# Potty training with stairs



## Dianaleez (Dec 14, 2019)

We carried our mini, then taught him how to use stairs. 

Poodles are quick learners. One afternoon we put a treat on the lowest two risers. Up he went. So we put a few higher up and so on. There are lots of online videos.


----------



## Basil_the_Spoo (Sep 1, 2020)

Yeah they can. Keep in mind accidents will happen.

Basil (SPOO) and I are on a second story apt; she has to go down 3 flights of stairs or a short elevator ride + a 20 yard walk to her pee spot.

From 8 weeks -> 22 weeks old she had 3 pees and 2 poops in the hallway alone where she couldn't hold it long enough (or Dad didn't take her out quick enough). 

These were usually irregular bm's from overfeeding at Grandma/Grandpas...


----------



## For Want of Poodle (Feb 25, 2019)

I was also in a second floor apartment. I carried mine for the first few weeks to a month because of stairs (got her at about 12 weeks so until 4 months or so). Otherwise I would get a puddle at the top of the stairs in the morning or when I came home from work for a potty break.


----------



## Beachpup (Sep 12, 2020)

Good info. Thank you!


----------



## cowpony (Dec 30, 2009)

A nine week old puppy is too small and clumsy to manage stairs. They are also too immature to think about their bladders more than about 5 seconds before the waterworks open. I would suggest scooping the pup up with a towel under the hind end to contain any leaks and carrying it outside for the first few weeks.

It also sounds like introducing your puppy to stairs is going to be extra important. Since stairs will be a big part of your dog's life, you want to make sure the first few experiences build confidence. What are your stairs like? Do you have a full set of stairs (10-12 risers) or a half length? Are they carpeted or bare wood? Do you have open risers or closed? In my experience, the scariest stairs for dogs are hardwood (slippery underfoot), long (nothing to stop a tumble), grated (like a pool or fire escape; uncomfortable for little dog toes) and/or open treads (scary to see just how high you really are.) 

I'm lucky, in that my yard has several elevation changes ranging from 2 to 5 steps. Galen got used to racing up and down these steps in pursuit of a toy or Pogo before he ever had to manage stairs inside.


----------



## Michigan Gal (Jun 4, 2019)

I would carry the puppy down the stairs and out the door. Put him down where you want him to relieve himself. Get treat in hand. Deliver treat the instant he is done. I would do it this way because he is apt to pee or poop before he gets to the finish line.

After the pee/poop, walk away and pat your leg.

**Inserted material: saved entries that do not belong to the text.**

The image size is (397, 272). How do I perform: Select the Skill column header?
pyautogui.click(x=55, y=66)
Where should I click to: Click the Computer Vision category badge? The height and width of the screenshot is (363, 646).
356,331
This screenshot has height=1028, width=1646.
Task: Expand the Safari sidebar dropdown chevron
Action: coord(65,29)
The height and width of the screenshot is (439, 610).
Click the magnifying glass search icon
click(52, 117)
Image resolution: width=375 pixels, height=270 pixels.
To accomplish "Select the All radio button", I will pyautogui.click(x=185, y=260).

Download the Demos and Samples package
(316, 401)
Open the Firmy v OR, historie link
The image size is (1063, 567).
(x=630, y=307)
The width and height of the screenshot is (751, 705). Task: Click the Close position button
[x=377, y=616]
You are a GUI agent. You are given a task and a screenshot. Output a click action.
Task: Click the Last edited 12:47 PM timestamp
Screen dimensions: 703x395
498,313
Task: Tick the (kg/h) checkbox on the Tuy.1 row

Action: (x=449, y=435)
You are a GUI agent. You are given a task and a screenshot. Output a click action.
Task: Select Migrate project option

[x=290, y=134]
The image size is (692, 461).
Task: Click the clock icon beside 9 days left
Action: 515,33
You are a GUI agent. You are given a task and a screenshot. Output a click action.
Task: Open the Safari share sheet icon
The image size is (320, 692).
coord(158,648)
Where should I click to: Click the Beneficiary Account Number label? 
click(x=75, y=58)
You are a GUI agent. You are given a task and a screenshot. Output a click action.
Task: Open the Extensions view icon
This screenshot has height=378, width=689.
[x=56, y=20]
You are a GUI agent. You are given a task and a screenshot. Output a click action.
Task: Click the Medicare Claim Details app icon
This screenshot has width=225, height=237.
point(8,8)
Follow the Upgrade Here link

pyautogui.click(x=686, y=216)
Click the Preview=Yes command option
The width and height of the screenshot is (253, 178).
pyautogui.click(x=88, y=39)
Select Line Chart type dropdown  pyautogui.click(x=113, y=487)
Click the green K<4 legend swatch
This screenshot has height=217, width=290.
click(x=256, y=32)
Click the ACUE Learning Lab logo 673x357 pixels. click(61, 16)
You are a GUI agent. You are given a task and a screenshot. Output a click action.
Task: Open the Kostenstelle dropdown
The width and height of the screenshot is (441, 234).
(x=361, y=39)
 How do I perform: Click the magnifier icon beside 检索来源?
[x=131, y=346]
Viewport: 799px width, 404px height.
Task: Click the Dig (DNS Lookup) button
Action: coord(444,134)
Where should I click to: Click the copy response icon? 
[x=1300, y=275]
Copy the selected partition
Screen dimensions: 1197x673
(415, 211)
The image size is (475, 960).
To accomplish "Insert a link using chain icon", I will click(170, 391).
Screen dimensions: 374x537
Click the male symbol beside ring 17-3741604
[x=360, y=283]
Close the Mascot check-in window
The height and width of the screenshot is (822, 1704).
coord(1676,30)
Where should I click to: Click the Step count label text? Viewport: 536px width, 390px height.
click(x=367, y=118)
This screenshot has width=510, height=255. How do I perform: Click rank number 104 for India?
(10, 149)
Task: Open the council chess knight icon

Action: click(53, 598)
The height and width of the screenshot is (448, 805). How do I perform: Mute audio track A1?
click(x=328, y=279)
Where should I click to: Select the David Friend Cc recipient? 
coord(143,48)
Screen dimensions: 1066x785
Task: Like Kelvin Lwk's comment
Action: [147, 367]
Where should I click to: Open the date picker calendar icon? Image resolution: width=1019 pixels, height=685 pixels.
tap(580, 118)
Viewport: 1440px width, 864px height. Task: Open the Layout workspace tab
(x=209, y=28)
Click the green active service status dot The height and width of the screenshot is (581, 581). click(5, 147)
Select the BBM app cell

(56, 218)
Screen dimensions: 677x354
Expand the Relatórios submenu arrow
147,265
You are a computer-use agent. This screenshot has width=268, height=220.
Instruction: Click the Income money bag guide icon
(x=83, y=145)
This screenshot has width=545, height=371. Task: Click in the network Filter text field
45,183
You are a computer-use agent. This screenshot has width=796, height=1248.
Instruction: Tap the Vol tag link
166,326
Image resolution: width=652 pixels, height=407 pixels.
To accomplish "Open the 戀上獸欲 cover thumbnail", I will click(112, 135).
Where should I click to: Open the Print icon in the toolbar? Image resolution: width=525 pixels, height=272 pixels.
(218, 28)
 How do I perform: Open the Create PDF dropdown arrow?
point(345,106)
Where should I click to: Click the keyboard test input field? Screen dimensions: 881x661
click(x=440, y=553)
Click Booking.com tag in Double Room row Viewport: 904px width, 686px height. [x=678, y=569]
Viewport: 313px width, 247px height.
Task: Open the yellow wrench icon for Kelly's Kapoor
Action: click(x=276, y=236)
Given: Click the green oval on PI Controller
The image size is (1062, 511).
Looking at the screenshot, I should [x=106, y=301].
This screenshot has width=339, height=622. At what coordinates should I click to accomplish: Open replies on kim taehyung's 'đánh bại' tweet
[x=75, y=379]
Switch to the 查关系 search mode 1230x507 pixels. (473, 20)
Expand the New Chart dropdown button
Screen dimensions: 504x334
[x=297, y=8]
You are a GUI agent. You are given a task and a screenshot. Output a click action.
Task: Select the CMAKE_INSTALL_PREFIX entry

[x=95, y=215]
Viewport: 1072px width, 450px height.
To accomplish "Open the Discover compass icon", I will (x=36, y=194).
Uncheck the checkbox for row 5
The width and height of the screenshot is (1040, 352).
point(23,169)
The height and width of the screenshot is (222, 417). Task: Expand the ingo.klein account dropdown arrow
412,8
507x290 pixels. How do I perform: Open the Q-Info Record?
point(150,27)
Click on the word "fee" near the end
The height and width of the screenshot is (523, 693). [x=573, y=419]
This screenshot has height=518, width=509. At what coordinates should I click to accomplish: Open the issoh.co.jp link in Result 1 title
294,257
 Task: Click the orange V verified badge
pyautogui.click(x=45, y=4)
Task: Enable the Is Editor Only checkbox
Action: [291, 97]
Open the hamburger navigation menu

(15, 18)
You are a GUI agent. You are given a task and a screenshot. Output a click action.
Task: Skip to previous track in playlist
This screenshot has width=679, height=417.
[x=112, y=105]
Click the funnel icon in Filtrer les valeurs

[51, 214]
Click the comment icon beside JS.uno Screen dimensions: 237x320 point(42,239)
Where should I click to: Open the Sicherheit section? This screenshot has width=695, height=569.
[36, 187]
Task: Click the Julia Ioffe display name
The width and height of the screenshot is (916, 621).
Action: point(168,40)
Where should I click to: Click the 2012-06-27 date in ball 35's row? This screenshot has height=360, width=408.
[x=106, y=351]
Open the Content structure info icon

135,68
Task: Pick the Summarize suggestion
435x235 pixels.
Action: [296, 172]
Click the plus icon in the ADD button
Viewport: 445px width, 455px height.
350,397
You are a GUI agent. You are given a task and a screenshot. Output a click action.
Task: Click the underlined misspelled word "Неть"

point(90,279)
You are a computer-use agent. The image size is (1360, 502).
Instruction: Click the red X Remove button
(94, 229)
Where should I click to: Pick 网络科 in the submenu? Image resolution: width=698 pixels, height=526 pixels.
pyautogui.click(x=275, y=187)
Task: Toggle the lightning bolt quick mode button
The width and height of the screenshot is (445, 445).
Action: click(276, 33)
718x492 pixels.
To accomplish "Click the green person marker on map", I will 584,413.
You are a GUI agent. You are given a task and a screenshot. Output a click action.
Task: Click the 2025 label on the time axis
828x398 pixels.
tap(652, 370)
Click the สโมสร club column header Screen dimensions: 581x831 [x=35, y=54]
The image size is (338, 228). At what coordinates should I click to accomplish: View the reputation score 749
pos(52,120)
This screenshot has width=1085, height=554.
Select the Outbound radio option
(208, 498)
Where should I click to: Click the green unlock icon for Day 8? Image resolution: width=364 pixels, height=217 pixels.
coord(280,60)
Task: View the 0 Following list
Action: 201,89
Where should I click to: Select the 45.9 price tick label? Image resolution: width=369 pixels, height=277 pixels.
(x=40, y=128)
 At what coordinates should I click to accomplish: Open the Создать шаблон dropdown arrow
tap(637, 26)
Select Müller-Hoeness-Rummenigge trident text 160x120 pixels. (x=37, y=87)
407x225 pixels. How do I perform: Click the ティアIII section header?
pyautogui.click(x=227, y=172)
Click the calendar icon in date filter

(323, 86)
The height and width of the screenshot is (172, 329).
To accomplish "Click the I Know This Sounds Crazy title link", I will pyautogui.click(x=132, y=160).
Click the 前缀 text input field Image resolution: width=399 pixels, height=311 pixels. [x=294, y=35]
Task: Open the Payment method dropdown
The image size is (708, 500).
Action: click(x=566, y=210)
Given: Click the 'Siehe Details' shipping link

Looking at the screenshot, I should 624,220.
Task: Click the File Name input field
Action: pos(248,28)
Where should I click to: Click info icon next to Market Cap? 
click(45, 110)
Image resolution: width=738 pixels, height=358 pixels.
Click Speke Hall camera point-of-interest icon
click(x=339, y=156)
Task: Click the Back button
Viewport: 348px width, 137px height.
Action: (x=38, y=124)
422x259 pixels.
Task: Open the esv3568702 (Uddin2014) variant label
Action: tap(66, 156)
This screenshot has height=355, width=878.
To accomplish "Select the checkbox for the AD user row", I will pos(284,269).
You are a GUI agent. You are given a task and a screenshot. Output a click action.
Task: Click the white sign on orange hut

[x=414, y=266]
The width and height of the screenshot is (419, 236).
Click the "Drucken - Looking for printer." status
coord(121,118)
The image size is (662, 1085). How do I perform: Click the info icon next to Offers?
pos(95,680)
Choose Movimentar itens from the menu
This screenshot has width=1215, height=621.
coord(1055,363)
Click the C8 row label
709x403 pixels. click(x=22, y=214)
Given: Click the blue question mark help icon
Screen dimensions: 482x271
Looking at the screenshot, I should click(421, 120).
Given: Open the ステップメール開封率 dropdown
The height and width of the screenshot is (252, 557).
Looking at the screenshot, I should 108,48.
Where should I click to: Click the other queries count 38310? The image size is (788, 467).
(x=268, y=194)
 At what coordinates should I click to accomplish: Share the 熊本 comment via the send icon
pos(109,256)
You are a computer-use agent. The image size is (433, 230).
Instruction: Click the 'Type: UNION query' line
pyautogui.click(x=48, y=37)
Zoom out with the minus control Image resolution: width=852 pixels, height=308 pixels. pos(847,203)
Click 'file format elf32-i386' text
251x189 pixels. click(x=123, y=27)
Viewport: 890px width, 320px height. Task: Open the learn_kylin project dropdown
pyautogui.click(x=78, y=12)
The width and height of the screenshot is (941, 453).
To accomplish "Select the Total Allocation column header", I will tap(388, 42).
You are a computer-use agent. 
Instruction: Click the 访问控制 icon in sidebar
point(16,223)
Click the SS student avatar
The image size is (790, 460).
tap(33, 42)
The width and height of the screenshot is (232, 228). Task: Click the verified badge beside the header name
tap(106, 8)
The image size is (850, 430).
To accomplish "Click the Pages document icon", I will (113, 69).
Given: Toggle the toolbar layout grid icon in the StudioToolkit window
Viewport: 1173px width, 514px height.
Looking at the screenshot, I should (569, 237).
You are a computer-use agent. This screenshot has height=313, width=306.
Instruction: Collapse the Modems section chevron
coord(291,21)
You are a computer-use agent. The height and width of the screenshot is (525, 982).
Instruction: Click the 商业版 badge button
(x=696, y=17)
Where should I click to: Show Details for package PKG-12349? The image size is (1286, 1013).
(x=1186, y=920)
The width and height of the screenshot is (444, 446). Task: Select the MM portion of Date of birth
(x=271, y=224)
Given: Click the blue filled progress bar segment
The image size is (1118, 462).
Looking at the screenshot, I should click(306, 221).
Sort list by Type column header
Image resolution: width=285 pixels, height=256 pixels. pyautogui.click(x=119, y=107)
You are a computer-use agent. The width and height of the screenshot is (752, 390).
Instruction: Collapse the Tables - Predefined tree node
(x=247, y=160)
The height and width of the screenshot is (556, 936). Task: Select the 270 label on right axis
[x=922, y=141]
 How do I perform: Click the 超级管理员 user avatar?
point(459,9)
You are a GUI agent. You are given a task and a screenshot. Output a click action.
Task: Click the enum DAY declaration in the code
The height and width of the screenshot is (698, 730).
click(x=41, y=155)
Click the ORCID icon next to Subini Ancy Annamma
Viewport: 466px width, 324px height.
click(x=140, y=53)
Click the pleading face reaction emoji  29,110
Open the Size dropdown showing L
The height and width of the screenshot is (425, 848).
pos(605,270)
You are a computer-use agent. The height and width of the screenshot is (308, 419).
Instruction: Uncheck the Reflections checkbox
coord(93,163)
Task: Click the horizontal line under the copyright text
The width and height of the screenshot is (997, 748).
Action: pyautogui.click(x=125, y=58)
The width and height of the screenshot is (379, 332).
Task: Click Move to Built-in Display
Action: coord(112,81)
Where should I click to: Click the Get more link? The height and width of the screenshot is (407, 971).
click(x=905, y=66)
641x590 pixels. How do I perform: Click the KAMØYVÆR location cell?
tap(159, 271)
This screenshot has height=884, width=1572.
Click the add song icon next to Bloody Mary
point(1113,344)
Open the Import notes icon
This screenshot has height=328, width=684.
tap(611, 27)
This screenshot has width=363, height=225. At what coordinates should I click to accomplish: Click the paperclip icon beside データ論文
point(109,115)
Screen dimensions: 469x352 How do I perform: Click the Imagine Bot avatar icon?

This teaches him to come to the leg pat. Praise. Play with him in the yard for a bit before going back inside. This ensures that he is really truly empty, and teaches him that play comes after toilet.


----------



## Rose n Poos (Sep 22, 2017)

Not sure but I don't think you have your pup yet. What size are you going for? Standard, I think?

If you don't want to train to potty pads/patch inside - pros and cons to that - that leaves the trip to the outside. Your pup will not likely make it dry very often in the early weeks.

I'd agree to the strategy of picking up the pup and using a towel or pee pad as a safety measure. As for stairs, it's going to be some weeks before they're coordinated enough to do that, especially if they have to goooo .

I'd also train to the location you'll want them to go to. If the back is fenced, even if a longer trip, I'd train to that potty place. If neither location is secured and you'll always be taking them on leash, then I don't think it matters as much unless you're fronting to a busyish street.

As for training to stairs, I have miniatures. I started their training with our three outside steps from the back door to the patio. We trained going up first since up was less scary. By about twelve weeks old they were going up those steps easily. We also did that in the house on the carpeted stairs, just up and just 2-3 at a time.
By 14 weeks they were going down the outside steps too, so we did the same 2-3 inside, up then down and just added a few steps every day or two til they could do the whole run confidently. Naturally, the steps were gated til they could do them safely.

I trained up first because as I stood at the top of the stairs and looked down, I realized that was about a Grand Canyon equivalent drop for them. Going up seemed less scary.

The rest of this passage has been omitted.